The ceremony featured remarks from speakers, including Caltech president Thomas F. Rosenbaum, the Sonja and William Davidow Presidential Chair and professor of physics; Professor of Physics B. Thomas Soifer, the Kent and Joyce Kresa Leadership Chair of Caltech’s Division of Physics, Mathematics and Astronomy; Kirk Kolenbrander, MIT vice president; and France Córdova, director of the National Science Foundation.
“Advanced LIGO represents a critically important step forward in our continuing effort to understand the extraordinary mysteries of our universe,” says NSF director Córdova. “It gives scientists a highly sophisticated instrument for detecting gravitational waves, which we believe carry with them information about their dynamic origins and about the nature of gravity that cannot be obtained by conventional astronomical tools.”
Several international partners provided significant contributions of equipment, labor and expertise:
The UK partners supplied the suspension assembly and some optics for the mirrors whose movements register the passage of the gravitational waves; this has been funded via Britain’s STFC.

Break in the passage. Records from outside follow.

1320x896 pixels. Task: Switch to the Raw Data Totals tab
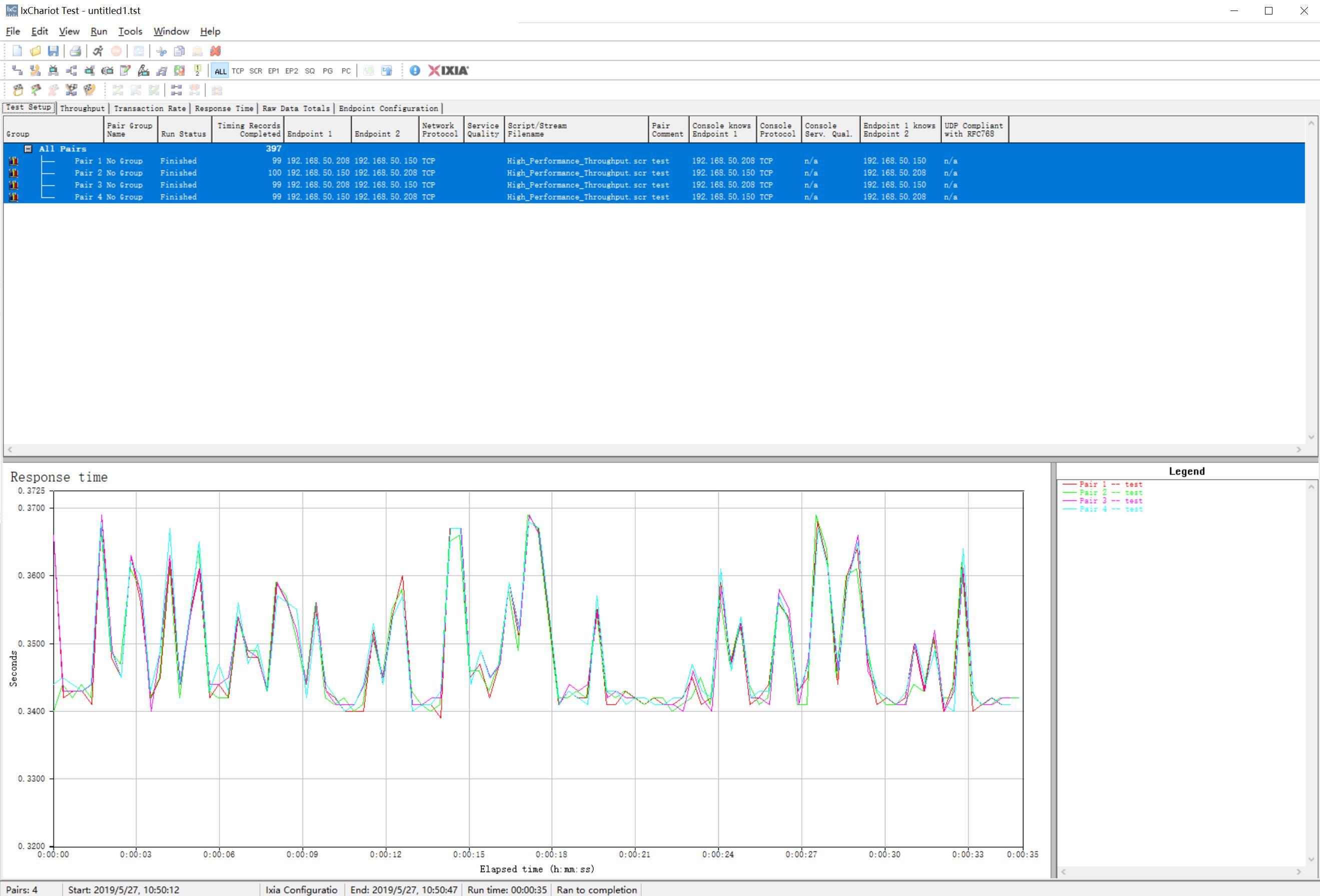(x=295, y=108)
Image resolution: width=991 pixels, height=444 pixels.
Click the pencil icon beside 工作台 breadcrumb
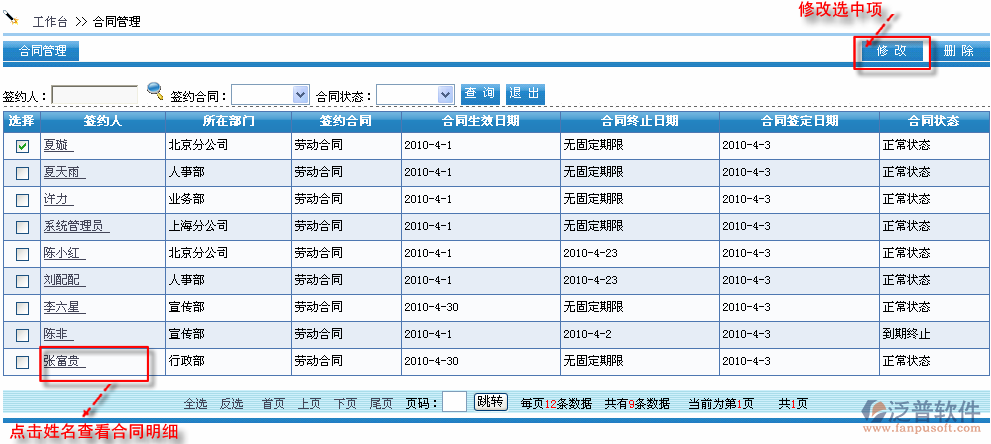pyautogui.click(x=13, y=17)
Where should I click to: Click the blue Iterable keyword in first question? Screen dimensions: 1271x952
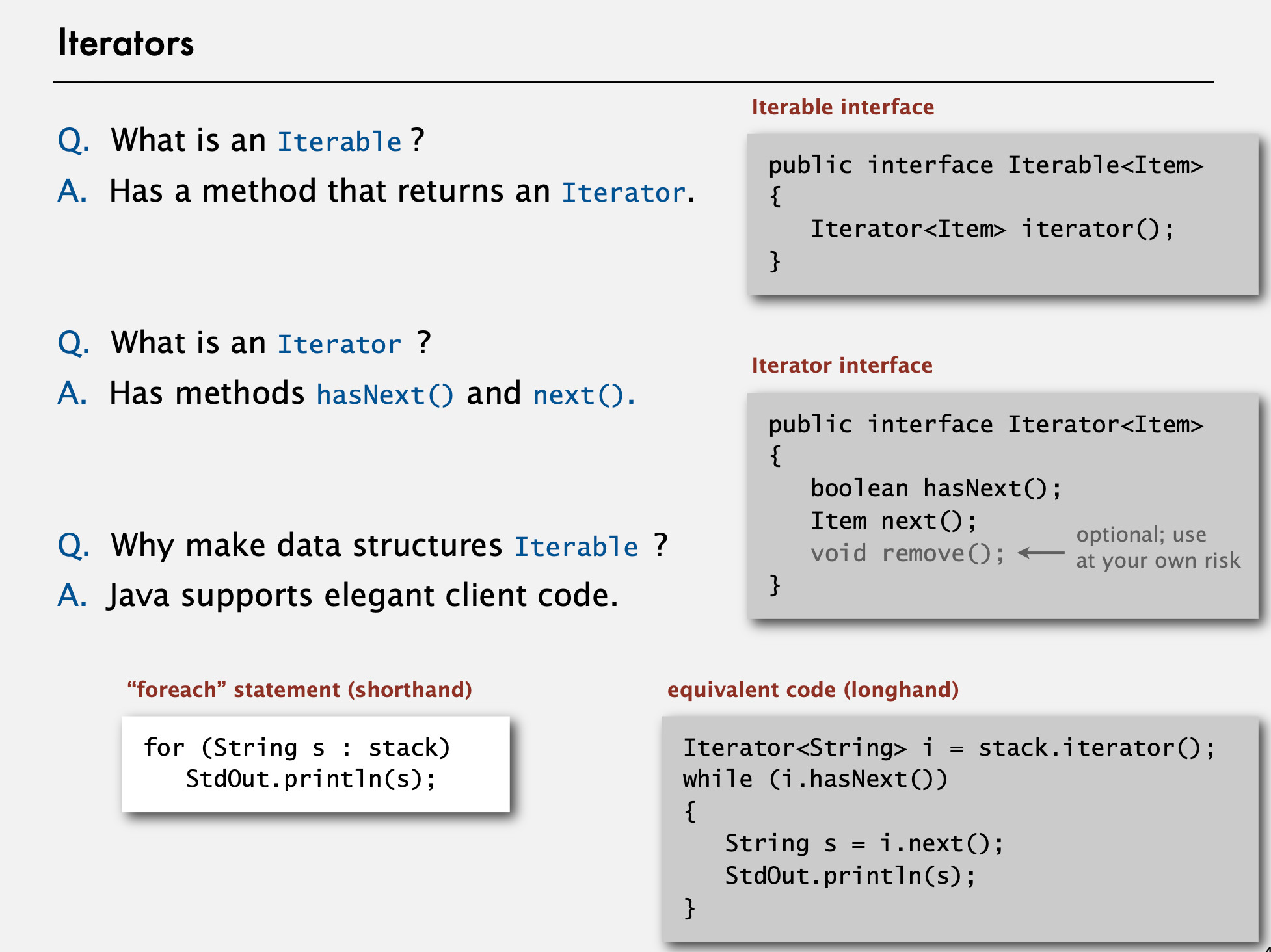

The German contribution was the high-power, high-stability laser whose light measures the actual movements of the mirrors; this has been funded via the Max Planck Society in Munich and the VolkswagenStiftung. The laser system was developed at the Albert Einstein Institute and the Laser Zentrum Hannover.
An Australian consortium of universities, led by the Australian National University and the University of Adelaide, and supported by the Australian Research Council, contributed the systems for initially positioning the optics and then measuring in place the optics curvature to nanometer precision.
The University of Florida and Columbia University assumed specific responsibilities for the design and construction of Advanced LIGO. Other members of the LIGO Scientific Collaboration, with NSF and/or other funding, participated in all phases of the effort.
Predicted by Albert Einstein in 1916 as a consequence of his general theory of relativity, gravitational waves are ripples in the fabric of space and time produced by violent events in the distant universe, for example, by the collision of two black holes or by the cores of supernova explosions. Gravitational waves are emitted by accelerating masses much in the same way as radio waves are produced by accelerating charges, such as electrons in antennas. As they travel to Earth, these ripples in the space-time fabric bring with them information about their violent origins and about the nature of gravity that cannot be obtained by other astronomical tools.
Although they have not yet been detected directly, the influence of gravitational waves on a binary pulsar system (two neutron stars orbiting each other) has been measured accurately and is in excellent agreement with the predictions. Scientists therefore have great confidence that gravitational waves exist. But a direct detection will confirm Einstein’s vision of the waves and allow a fascinating new window into cataclysms in the cosmos.